# [WHAT IS NEEDED]
Return each line exactly as written. Begin with the first line of the entries and end with the line that has "1270x952 pixels.".
== == ==
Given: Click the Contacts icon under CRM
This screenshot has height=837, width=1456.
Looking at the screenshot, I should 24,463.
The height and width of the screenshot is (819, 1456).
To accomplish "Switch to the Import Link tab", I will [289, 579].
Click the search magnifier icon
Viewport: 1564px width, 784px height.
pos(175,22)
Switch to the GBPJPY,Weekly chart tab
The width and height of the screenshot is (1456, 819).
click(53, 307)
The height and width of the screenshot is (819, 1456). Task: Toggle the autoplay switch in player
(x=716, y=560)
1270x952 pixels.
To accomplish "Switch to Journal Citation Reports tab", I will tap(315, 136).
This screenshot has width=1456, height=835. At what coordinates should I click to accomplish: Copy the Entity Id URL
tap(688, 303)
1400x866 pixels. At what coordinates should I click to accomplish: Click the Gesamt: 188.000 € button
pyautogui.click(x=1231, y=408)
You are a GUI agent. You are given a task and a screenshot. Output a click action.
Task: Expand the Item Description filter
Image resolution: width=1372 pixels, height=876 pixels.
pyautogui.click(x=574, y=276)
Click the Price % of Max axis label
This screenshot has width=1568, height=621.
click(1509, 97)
== == ==
# [OUTPUT OF THE EXERCISE]
Given: Click the Contacts icon under CRM
This screenshot has height=837, width=1456.
Looking at the screenshot, I should 24,463.
The height and width of the screenshot is (819, 1456).
To accomplish "Switch to the Import Link tab", I will [289, 579].
Click the search magnifier icon
Viewport: 1564px width, 784px height.
pos(175,22)
Switch to the GBPJPY,Weekly chart tab
The width and height of the screenshot is (1456, 819).
click(53, 307)
The height and width of the screenshot is (819, 1456). Task: Toggle the autoplay switch in player
(x=716, y=560)
1270x952 pixels.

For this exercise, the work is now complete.